Task description - Count the rows below that contain the word "what" and reply with only that number.

Provided records -
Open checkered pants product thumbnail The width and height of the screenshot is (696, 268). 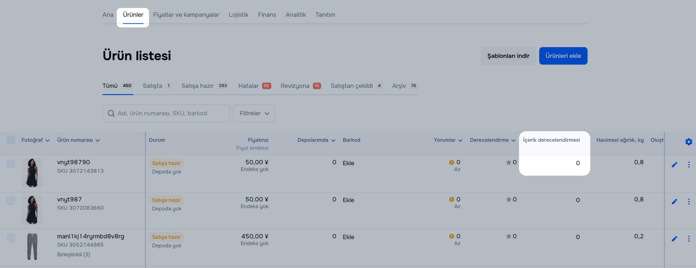pos(32,246)
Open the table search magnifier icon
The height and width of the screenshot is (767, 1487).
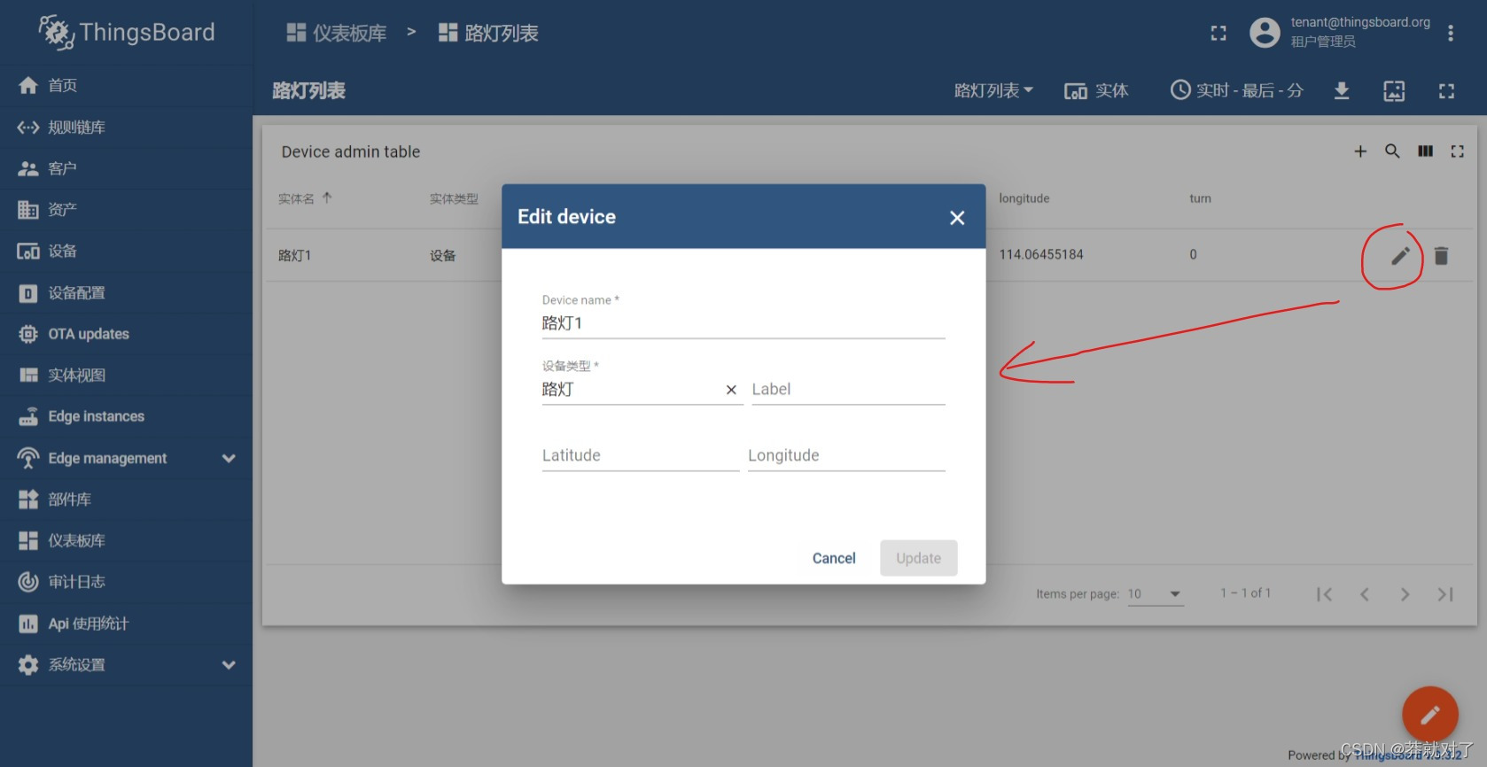pos(1392,151)
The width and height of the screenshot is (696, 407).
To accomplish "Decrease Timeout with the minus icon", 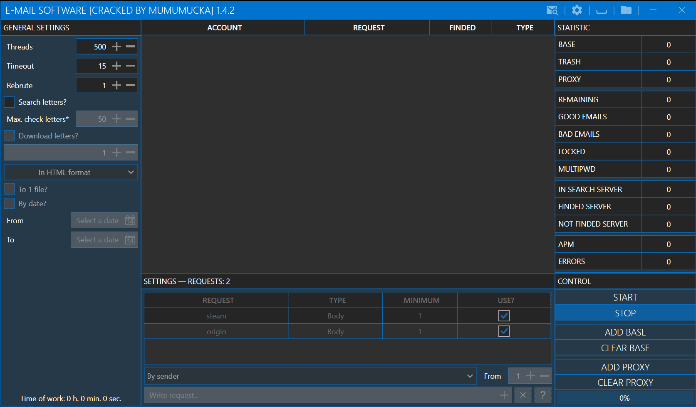I will click(131, 66).
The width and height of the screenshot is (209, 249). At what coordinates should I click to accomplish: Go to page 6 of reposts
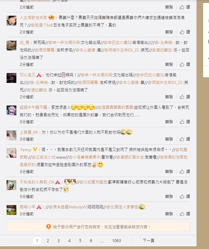pyautogui.click(x=91, y=241)
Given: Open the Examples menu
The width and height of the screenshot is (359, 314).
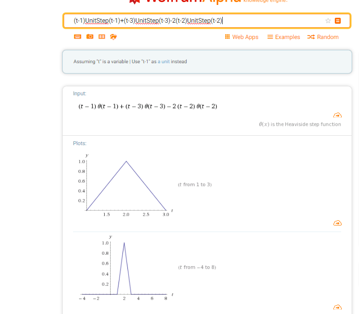Looking at the screenshot, I should [x=283, y=37].
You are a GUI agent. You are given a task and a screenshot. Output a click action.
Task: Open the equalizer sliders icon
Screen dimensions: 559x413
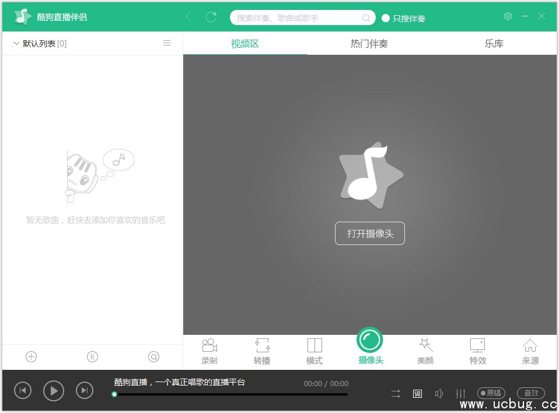pos(460,394)

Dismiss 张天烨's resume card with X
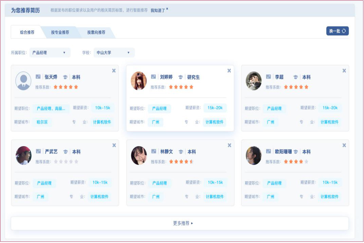pyautogui.click(x=114, y=71)
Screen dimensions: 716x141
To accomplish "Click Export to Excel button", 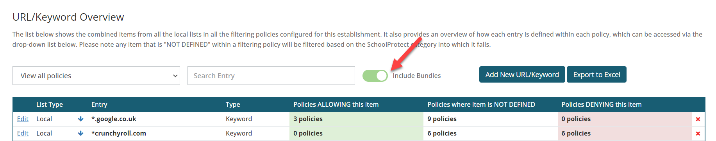I will (596, 74).
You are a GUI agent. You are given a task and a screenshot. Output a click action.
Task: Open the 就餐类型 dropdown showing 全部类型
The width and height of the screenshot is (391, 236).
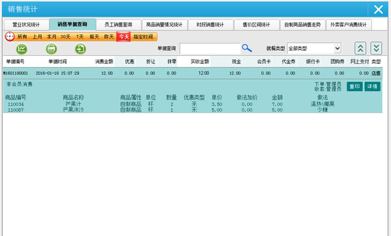[314, 48]
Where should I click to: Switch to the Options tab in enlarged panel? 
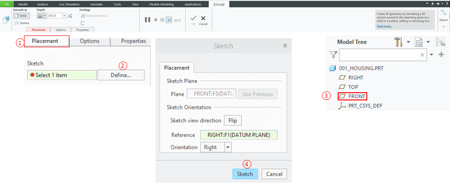coord(90,41)
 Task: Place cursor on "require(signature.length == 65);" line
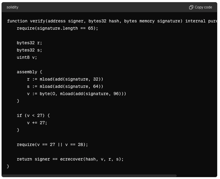57,28
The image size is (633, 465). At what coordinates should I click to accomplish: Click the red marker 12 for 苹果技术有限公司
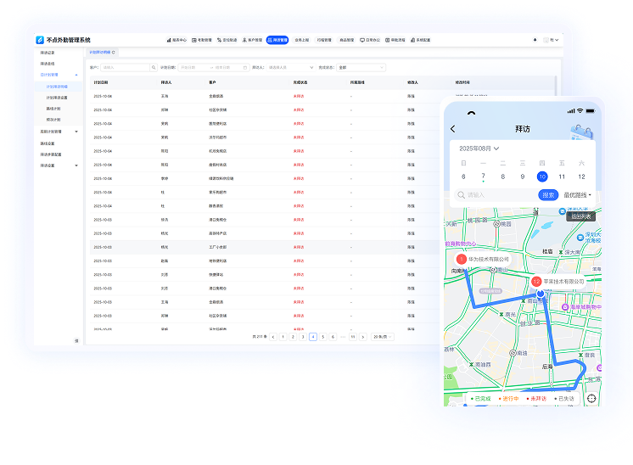click(x=535, y=281)
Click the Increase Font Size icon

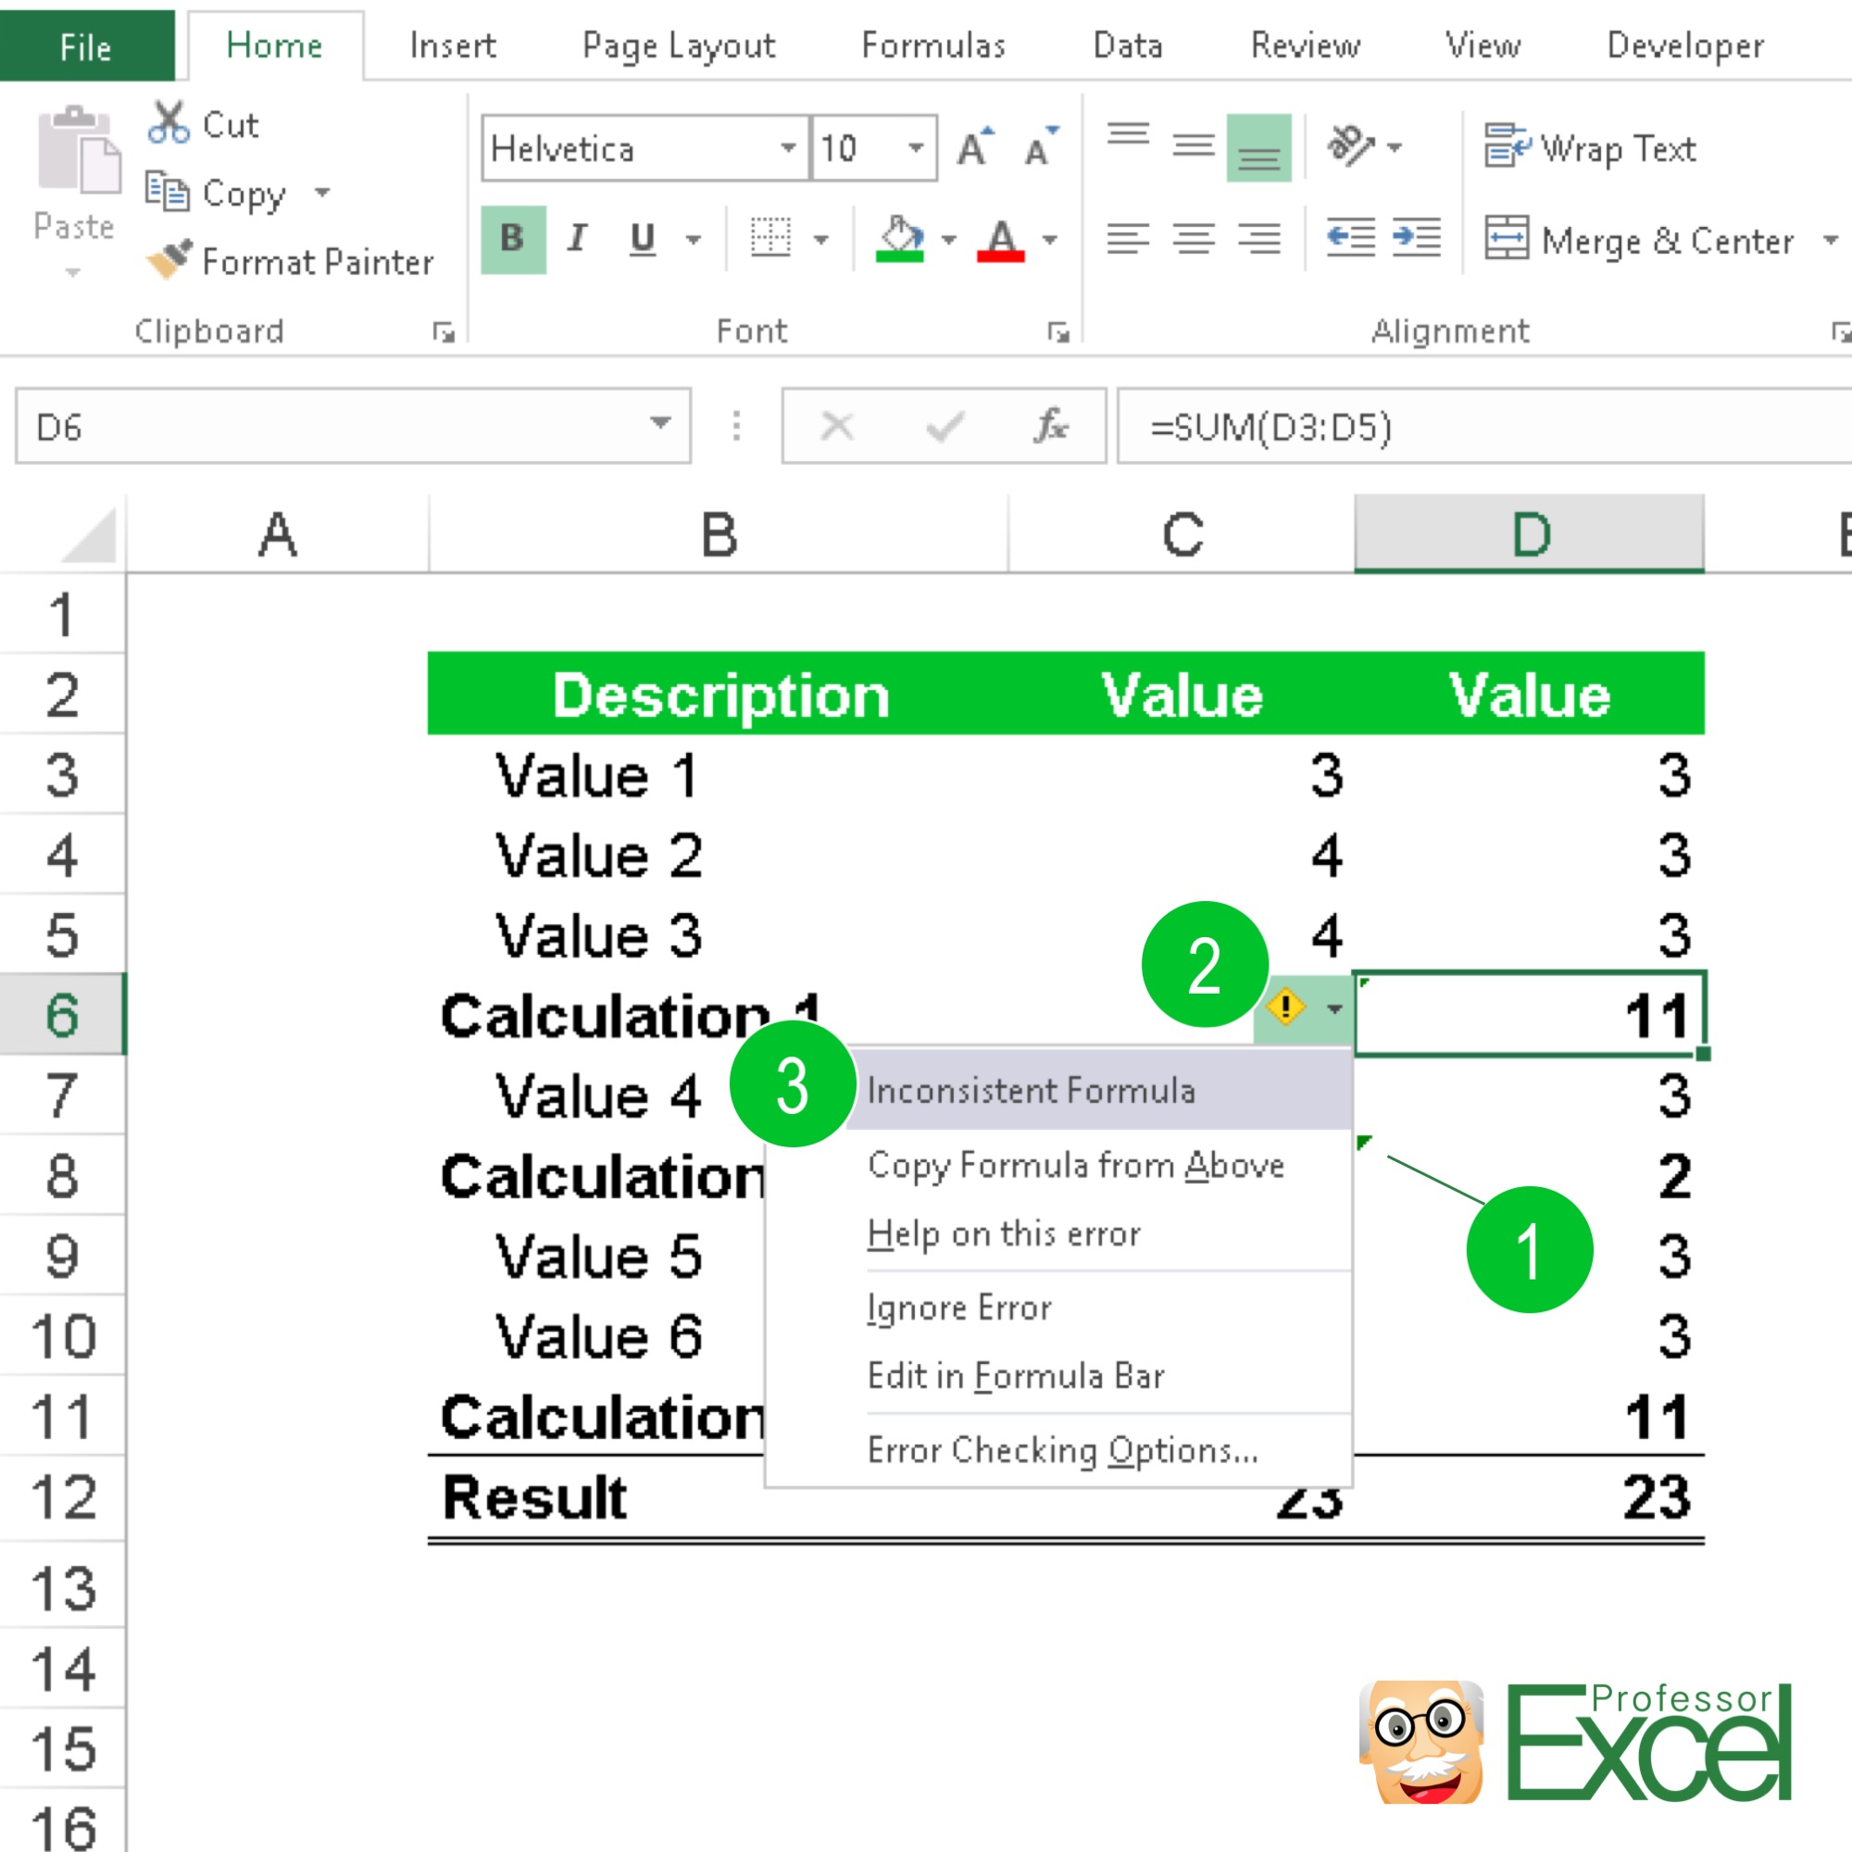(x=973, y=146)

Answer to this exercise - 2